* _Raw records_
━━━━━━━━━━━━━━━━
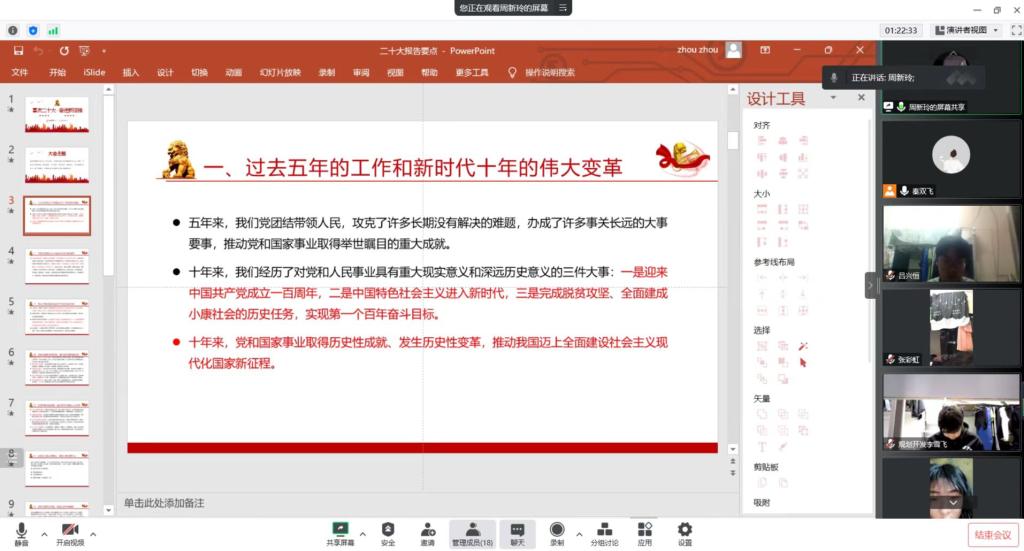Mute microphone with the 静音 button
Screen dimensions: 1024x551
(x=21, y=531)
━━━━━━━━━━━━━━━━
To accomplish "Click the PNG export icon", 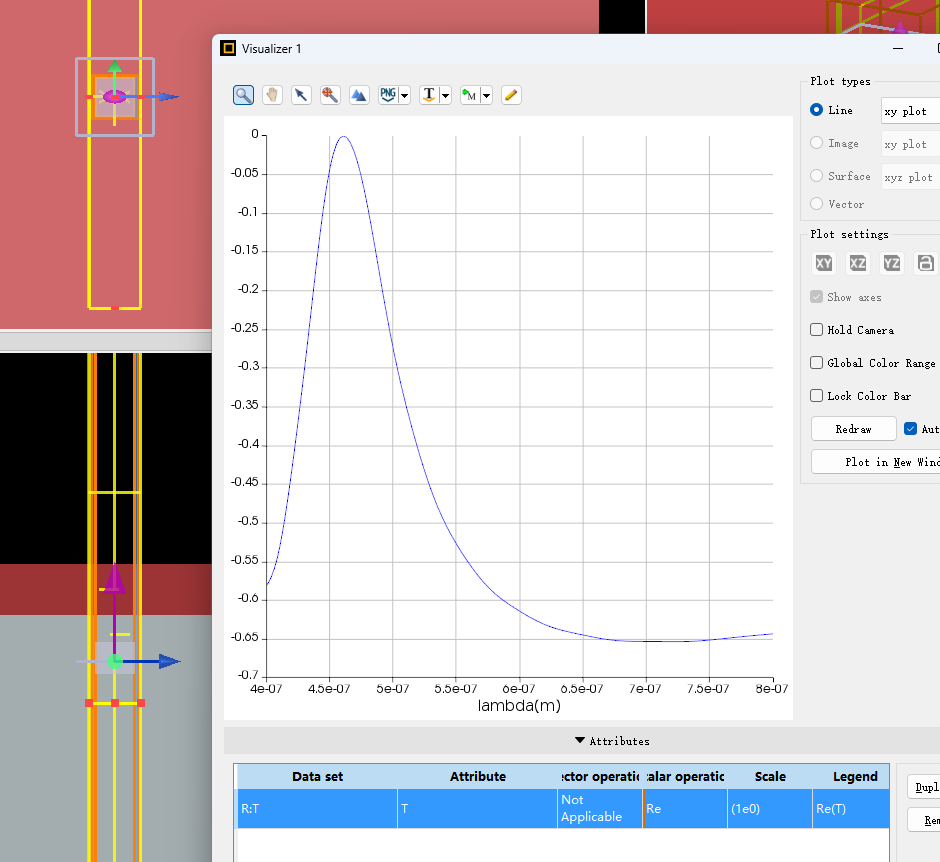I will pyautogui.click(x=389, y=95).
━━━━━━━━━━━━━━━━
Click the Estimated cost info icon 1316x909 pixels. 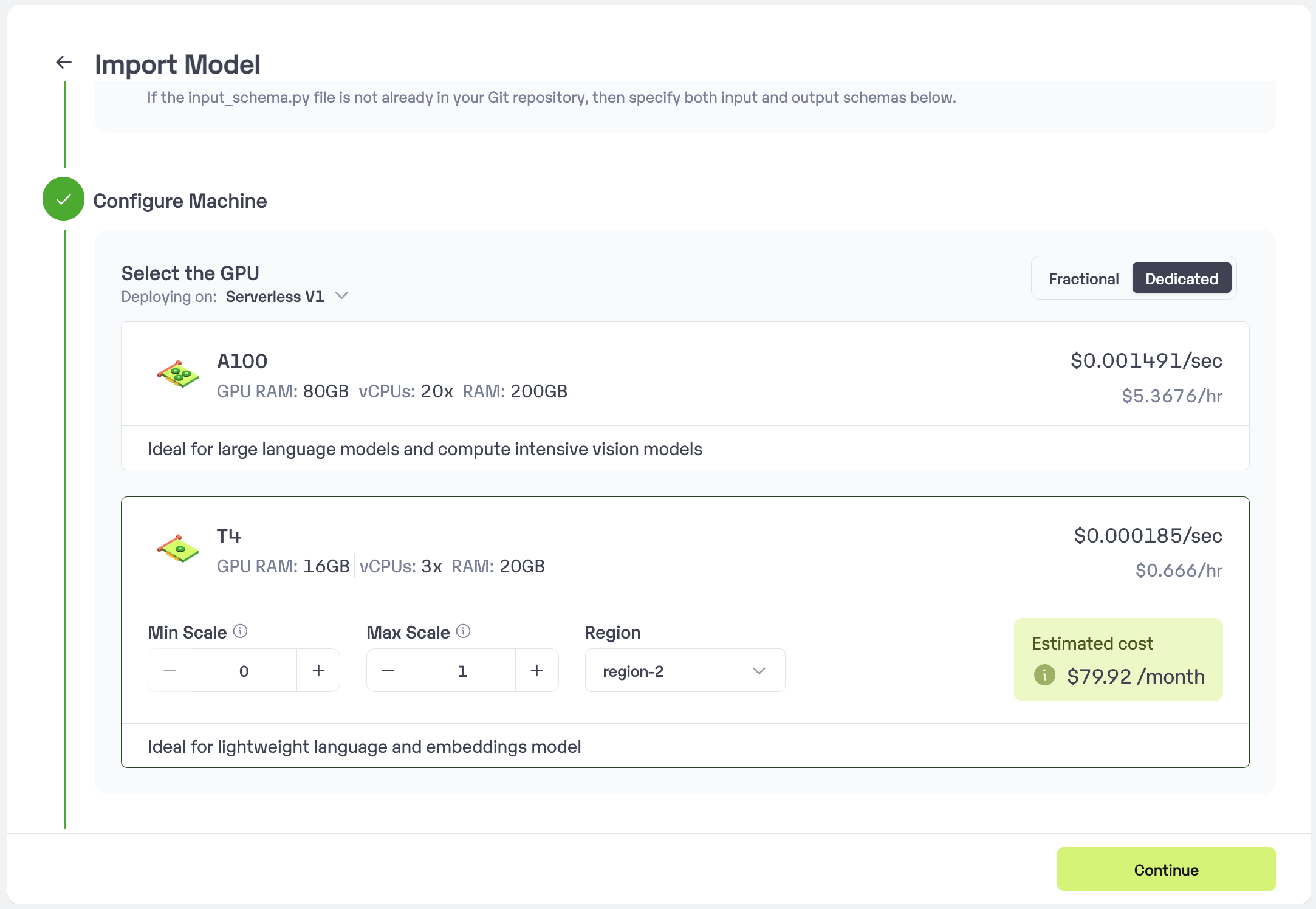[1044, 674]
━━━━━━━━━━━━━━━━
* _Exercise prompt_
Repeat the entries between the lines holding "Mute microphone with the 静音 button" and "(x=21, y=531)", inclusive, swapping "Screen dimensions" for "Display size" and keeping everything else the same. Leave the pictures out of your answer.

* _Full response_
Mute microphone with the 静音 button
Display size: 1024x551
(x=21, y=531)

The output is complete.